Received 2 messages on "updates.system.status":
Server is healthy.

This demonstrates the core publish-subscribe pattern. Publishers send messages to subjects, and subscribers interested in those subjects receive them. The NATS server acts as a smart router, forwarding messages efficiently.

The real power comes when you start thinking about how this scales and what kind of messages you can send. NATS supports various messaging patterns beyond simple publish-subscribe, including request-reply, queue groups, and streaming.

Request-reply is particularly useful for synchronous interactions. A service can publish a request and wait for a specific reply from a service that subscribes to that request subject and is configured to respond.

# In one terminal, start a service that listens for requests and replies
nats req "time.request" "What time is it?" --count 1

This nats req command will publish "What time is it?" to the "time.request" subject and wait for a single reply.

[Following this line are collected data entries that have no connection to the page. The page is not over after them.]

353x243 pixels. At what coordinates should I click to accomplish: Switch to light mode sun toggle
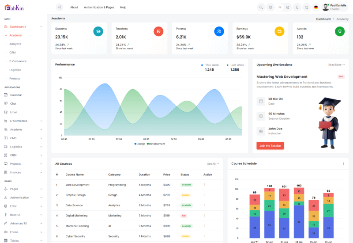tap(280, 7)
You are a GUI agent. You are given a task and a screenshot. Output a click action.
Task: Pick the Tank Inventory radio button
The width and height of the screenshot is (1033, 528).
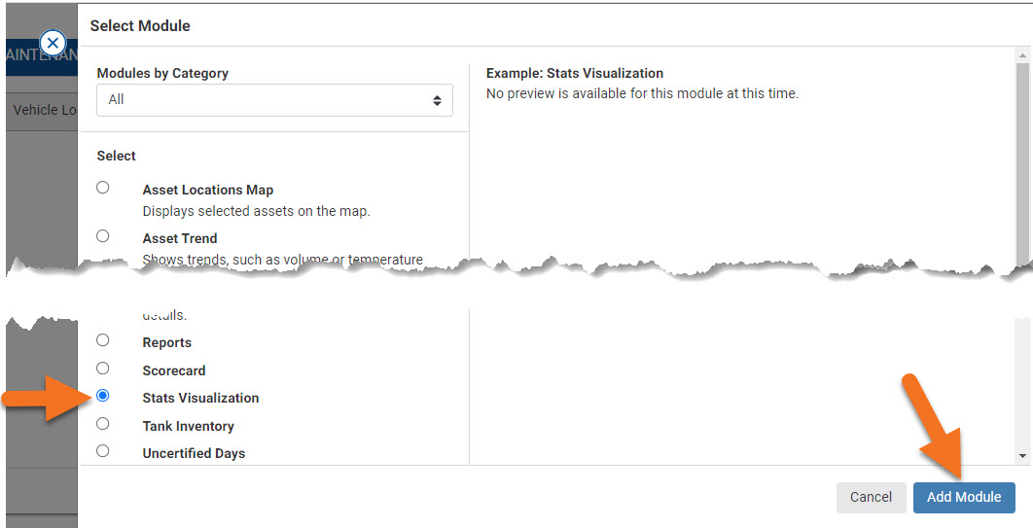(x=103, y=424)
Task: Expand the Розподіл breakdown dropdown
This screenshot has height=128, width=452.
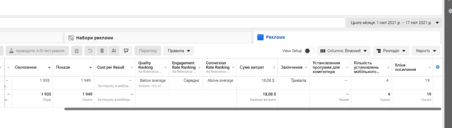Action: tap(391, 51)
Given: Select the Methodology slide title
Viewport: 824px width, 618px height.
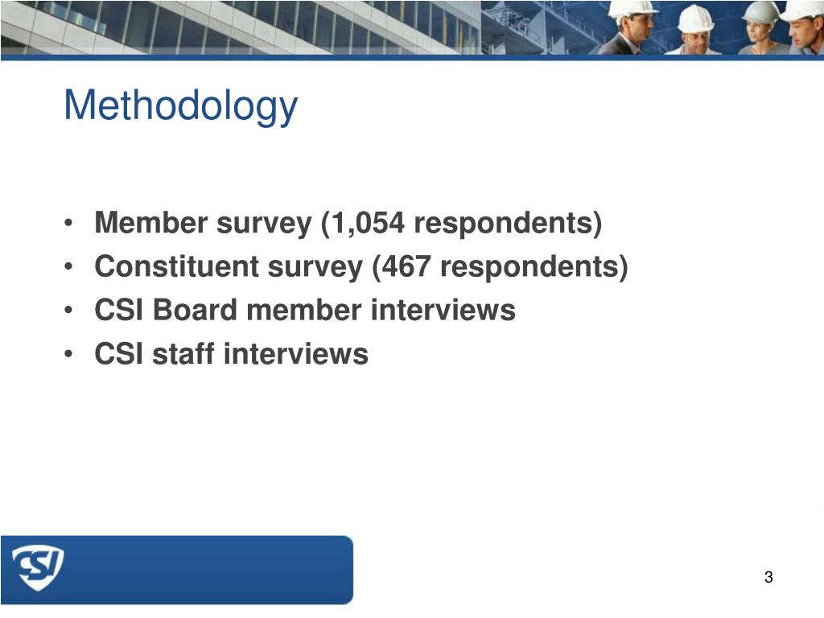Looking at the screenshot, I should point(181,107).
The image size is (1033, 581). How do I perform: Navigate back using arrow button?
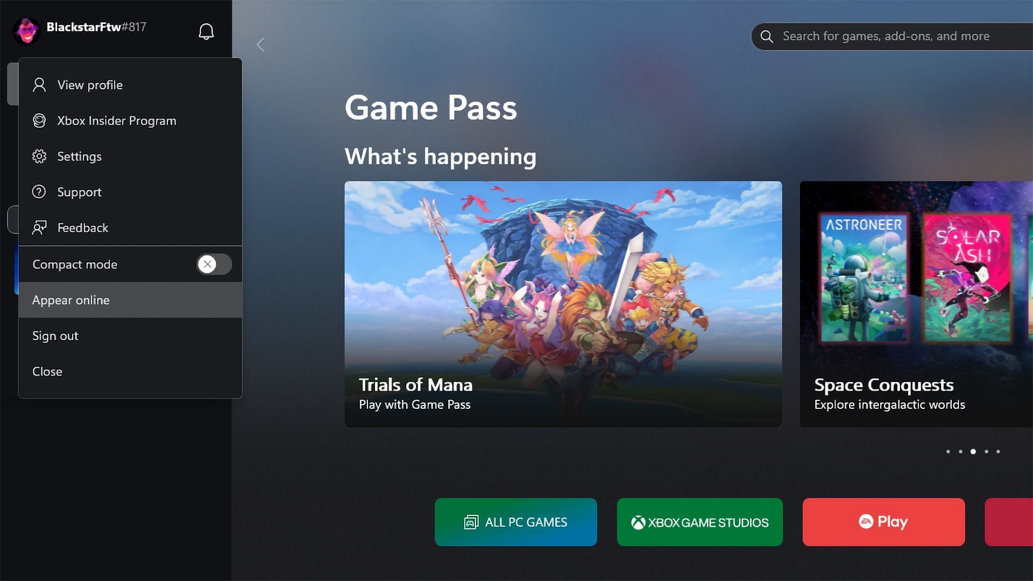coord(261,45)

In another terminal, you can have a service that handles this request:

nats rep "time.request" "date +%T"

The nats rep command subscribes to "time.request", and for every message it receives, it executes the command date +%T and sends its output back as a reply. The original nats req command will then print the reply it received.

Queue groups are essential for distributing work. If multiple subscribers listen on the same subject with the same queue group name, only one subscriber in the group will receive any given message.

# Terminal 1
nats sub "jobs.process" --queue "worker.group" --count 1

# Terminal 2
nats sub "jobs.process" --queue "worker.group" --count 1

# Terminal 3
nats pub "jobs.process" "Task ABC"

When you publish "Task ABC", only one of the two nats sub commands will print the message. This is how you build scalable worker pools.

Debugging in NATS often involves understanding message flow and subject naming. A common pitfall is overly broad or overly specific subject wildcards. The > wildcard matches one or more subject components, while * matches exactly one.

For instance, updates.> will match updates.user.123 and updates.system.status, but updates.* would only match updates.user or updates.system if those subjects existed.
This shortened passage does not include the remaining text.